• Task inputs:

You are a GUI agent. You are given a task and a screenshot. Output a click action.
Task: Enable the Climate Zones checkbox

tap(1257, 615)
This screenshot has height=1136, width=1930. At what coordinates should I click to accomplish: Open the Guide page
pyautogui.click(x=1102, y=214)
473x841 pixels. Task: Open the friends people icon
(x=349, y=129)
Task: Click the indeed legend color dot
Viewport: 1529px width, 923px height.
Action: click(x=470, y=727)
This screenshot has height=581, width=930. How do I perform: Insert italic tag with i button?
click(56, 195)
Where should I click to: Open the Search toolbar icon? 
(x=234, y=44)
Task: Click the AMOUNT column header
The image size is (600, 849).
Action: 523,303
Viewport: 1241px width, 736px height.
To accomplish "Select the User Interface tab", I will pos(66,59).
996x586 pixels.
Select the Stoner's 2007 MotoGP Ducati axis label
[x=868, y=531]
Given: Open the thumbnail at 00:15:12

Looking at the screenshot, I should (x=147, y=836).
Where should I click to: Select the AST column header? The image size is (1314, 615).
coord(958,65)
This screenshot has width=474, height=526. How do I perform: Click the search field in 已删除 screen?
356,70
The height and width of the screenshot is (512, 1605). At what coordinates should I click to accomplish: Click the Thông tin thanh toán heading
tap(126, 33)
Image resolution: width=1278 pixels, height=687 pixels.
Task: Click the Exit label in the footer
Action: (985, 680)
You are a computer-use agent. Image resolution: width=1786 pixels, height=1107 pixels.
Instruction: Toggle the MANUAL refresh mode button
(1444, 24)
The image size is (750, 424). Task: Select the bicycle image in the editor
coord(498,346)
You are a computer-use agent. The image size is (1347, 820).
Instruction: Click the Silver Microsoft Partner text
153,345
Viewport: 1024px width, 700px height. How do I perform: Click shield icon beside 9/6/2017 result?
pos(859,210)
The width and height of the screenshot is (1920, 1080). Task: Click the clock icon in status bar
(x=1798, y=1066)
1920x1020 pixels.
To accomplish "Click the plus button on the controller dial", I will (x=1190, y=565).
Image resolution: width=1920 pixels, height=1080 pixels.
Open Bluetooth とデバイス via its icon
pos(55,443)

• What is needed:
Rewrite all of the lines above with "Viewport" changed to "Window" wherever it occurs. Keep everything else the same.

• Answer to the task:
You are a GUI agent. You are given a task and a screenshot. Output a click action.
Task: Enable the Climate Zones checkbox

tap(1257, 615)
This screenshot has height=1136, width=1930. At what coordinates should I click to accomplish: Open the Guide page
pyautogui.click(x=1102, y=214)
473x841 pixels. Task: Open the friends people icon
(x=349, y=129)
Task: Click the indeed legend color dot
Window: 1529px width, 923px height.
Action: click(x=470, y=727)
This screenshot has height=581, width=930. How do I perform: Insert italic tag with i button?
click(56, 195)
Where should I click to: Open the Search toolbar icon? 
(x=234, y=44)
Task: Click the AMOUNT column header
The image size is (600, 849).
Action: 523,303
Window: 1241px width, 736px height.
To accomplish "Select the User Interface tab", I will pos(66,59).
996x586 pixels.
Select the Stoner's 2007 MotoGP Ducati axis label
[x=868, y=531]
Given: Open the thumbnail at 00:15:12

Looking at the screenshot, I should (x=147, y=836).
Where should I click to: Select the AST column header? The image size is (1314, 615).
coord(958,65)
This screenshot has width=474, height=526. How do I perform: Click the search field in 已删除 screen?
356,70
The height and width of the screenshot is (512, 1605). At what coordinates should I click to accomplish: Click the Thông tin thanh toán heading
tap(126, 33)
Image resolution: width=1278 pixels, height=687 pixels.
Task: Click the Exit label in the footer
Action: (985, 680)
You are a computer-use agent. Image resolution: width=1786 pixels, height=1107 pixels.
Instruction: Toggle the MANUAL refresh mode button
(1444, 24)
The image size is (750, 424). Task: Select the bicycle image in the editor
coord(498,346)
You are a computer-use agent. The image size is (1347, 820).
Instruction: Click the Silver Microsoft Partner text
153,345
Window: 1024px width, 700px height. How do I perform: Click shield icon beside 9/6/2017 result?
pos(859,210)
The width and height of the screenshot is (1920, 1080). Task: Click the clock icon in status bar
(x=1798, y=1066)
1920x1020 pixels.
To accomplish "Click the plus button on the controller dial", I will (x=1190, y=565).
Image resolution: width=1920 pixels, height=1080 pixels.
Open Bluetooth とデバイス via its icon
pos(55,443)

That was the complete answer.